Adalah: AG must retract legal opinion giving green light to appropriation of private Palestinian land
Adalah – The Legal Center for Arab Minority Rights in Israel is demanding that the Israeli attorney general retract his opinion granting a legal green light to the appropriation of private Palestinian land in the West Bank for the purposes of building a settlement access road.
Attorney General Avichai Mandelblit issued a formal legal opinion on 8 November 2017 contending that there are no legal obstacles to appropriating private Palestinian lands for an access road to the illegal West Bank settlement of Horsha, following a Supreme Court decision delivered in October 2017 (HCJ 794/17 Ziadeh vs. Military Commander in the West Bank, 31.10.2017). In that case, the Supreme Court ruled that Israeli settlers in the West Bank are a civilian community and that the Israeli military commander is therefore allowed to take their welfare and humanitarian needs into consideration.
Adalah, in a letter sent to Mandelblit on 19 February 2018, demanded the attorney general retract his opinion and order Israeli authorities to refrain from acting upon it.
In his opinion, Mandelblit wrote that "the appropriate of private property – which does not constitute a complete expropriation of the right of ownership and that also includes the payment of compensation to the injured property owners – is not to be considered unlawful confiscation of private property, in the context of Article 46 of the 1907 Hague Regulations." [Emphasis in original]
According to Mandelblit, there are no additional impediments, in terms of authority held by the state, to seizures of private land rights in the occupied West Bank if conducted for the benefit of the Israeli settler population – considered a civilian community in accordance with the Ziadeh ruling – and they are therefore not "complete expropriations."
Adalah Attorney Suhad Bishara wrote in her letter to Mandelblit that his legal opinion contradicts international humanitarian law:
"This legal opinion seeks to utterly negate the protections granted by international humanitarian law to the property rights of protected residents of the occupied territories. International humanitarian law forbids the State of Israel, as an occupying power, from exploiting occupied lands for its political or civil needs – including for the construction of settlements."
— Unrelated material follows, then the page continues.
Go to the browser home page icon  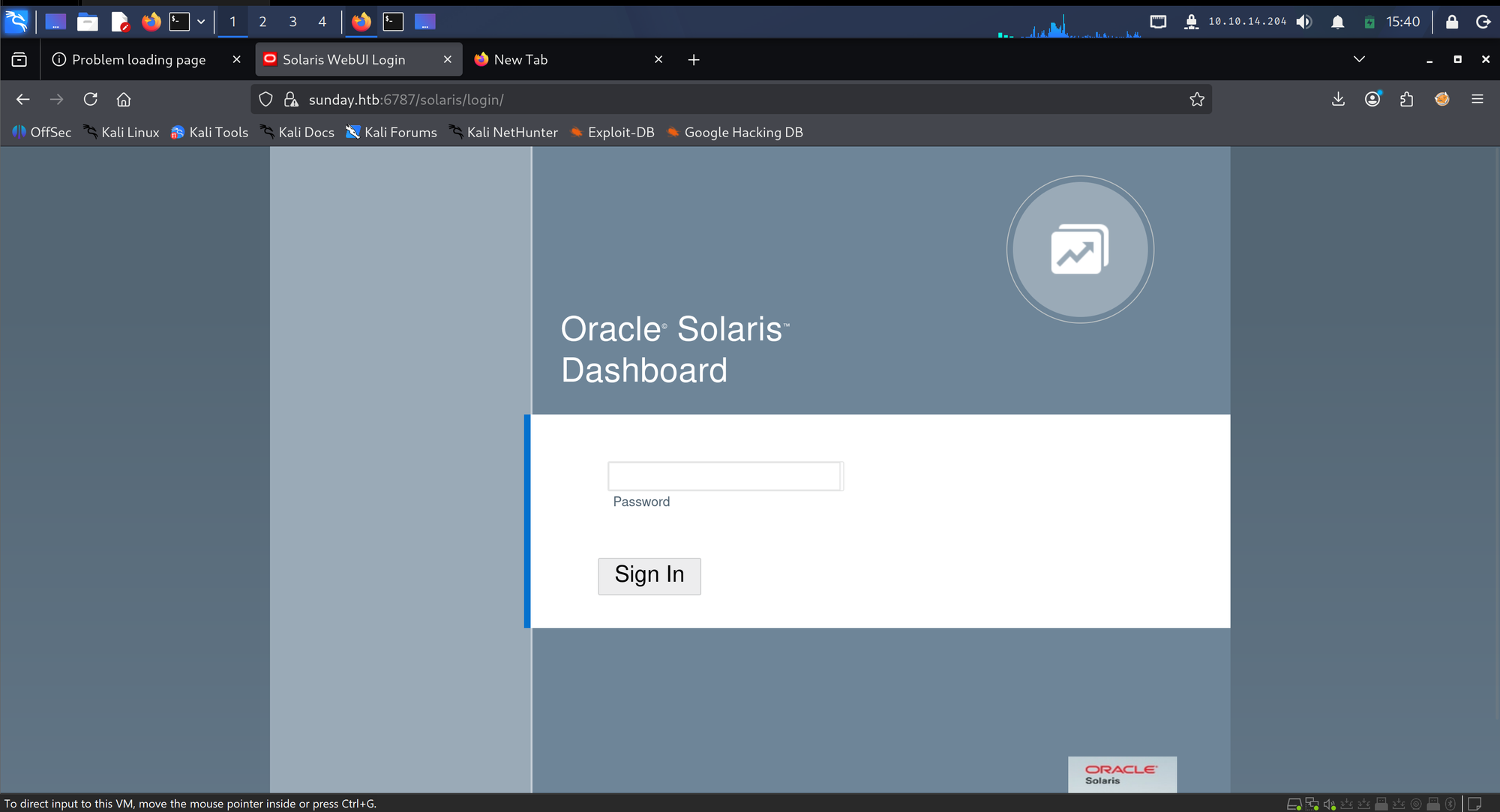click(x=124, y=99)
Attorney Bishara noted that Mandeblit's opinion contradicts his position on the Settlements Regularization Law that he presented to the Israeli Supreme Court within the framework of his opposition to that law. (See HCJ 1308/17, The Silwad Municipality, et al. v. The Knesset, et al, case pending). Mandelbit clarified his position on the issue of expropriation of private land – through the seizure of possession and the payment of usage fees – that, in light of the constitutional protection to which the right to property is granted, there is special importance in the protection of private land; also because of the denial of the ability to realize rights in the property. (Article 111 of the attorney general's opinion in HCJ 1308/17)
The Settlements Regularization Law allows West Bank settlements built on privately-owned Palestinian land to be "legalized" by de facto expropriating the land, planning the settlements, and retroactively authorizing the housing already constructed on the land. The law "regularizes" settlements in the West Bank with territories unilaterally annexed by Israel such as the Golan Heights and East Jerusalem, in direct violation of international law.
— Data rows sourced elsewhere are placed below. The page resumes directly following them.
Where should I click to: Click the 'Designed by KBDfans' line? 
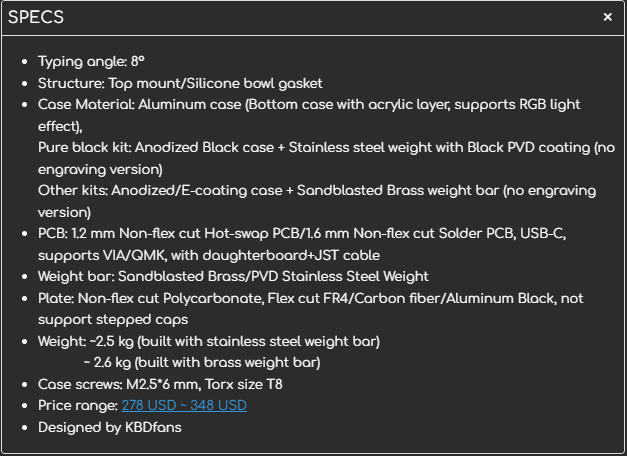coord(110,427)
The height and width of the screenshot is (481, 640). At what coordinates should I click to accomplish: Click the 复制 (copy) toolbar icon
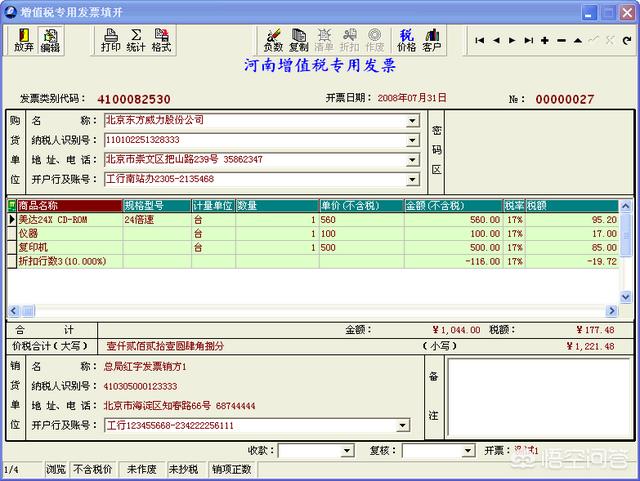(298, 40)
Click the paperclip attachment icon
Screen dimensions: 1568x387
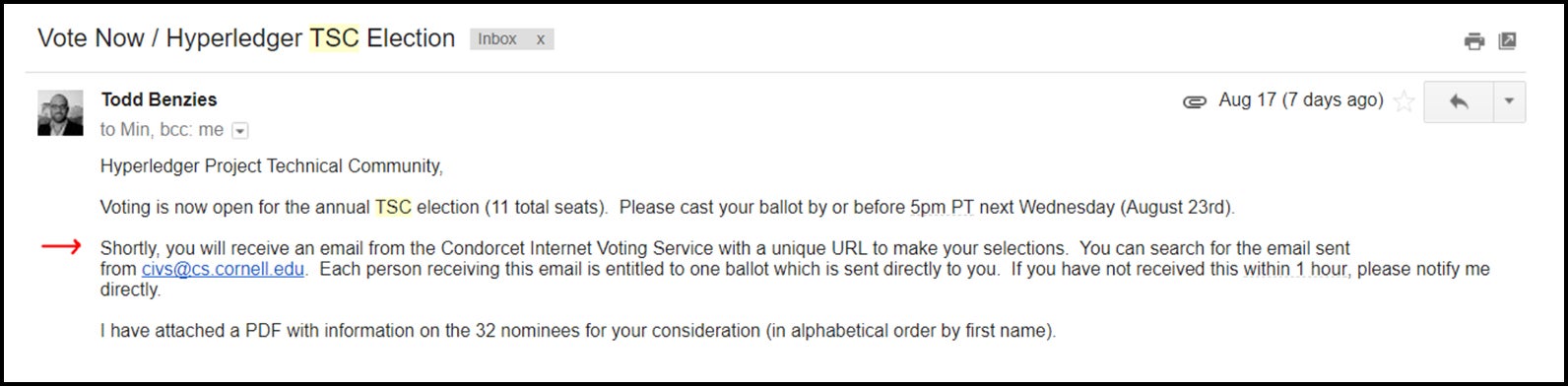coord(1194,101)
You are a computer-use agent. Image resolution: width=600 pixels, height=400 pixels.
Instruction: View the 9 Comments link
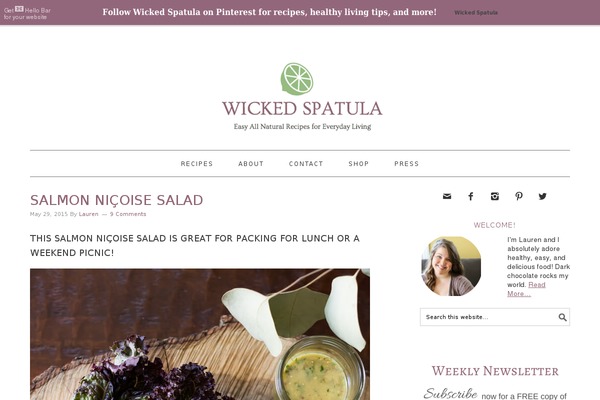(128, 214)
"The proposed arrangement contradicts the obligations of the [Israeli] military commander in Judea and Samaria to protect the property of the Palestinian population in the area, as it is an arrangement for the expropriation of property rights and the expropriation of land from their legal owners," Mandelblit told the Supreme Court. "This is a duty set forth in the provisions of international law in territory under belligerent occupation, which has been recognized and anchored in the Supreme Court's ruling."
Nevertheless, in parallel, Mandelblit also then noted that “validating” the settlements is a worthy act and that the State of Israel has a number of other tools at its disposal that allow it to “validate” Israeli construction on private Palestinian land that was transferred to a settlement “in good faith.” Mandelblit authorized use of these tools including, amongst other measures, appropriation of Palestinian land for “public needs,” such as “regulating” the construction of an access road to an illegal Israeli settlement outpost.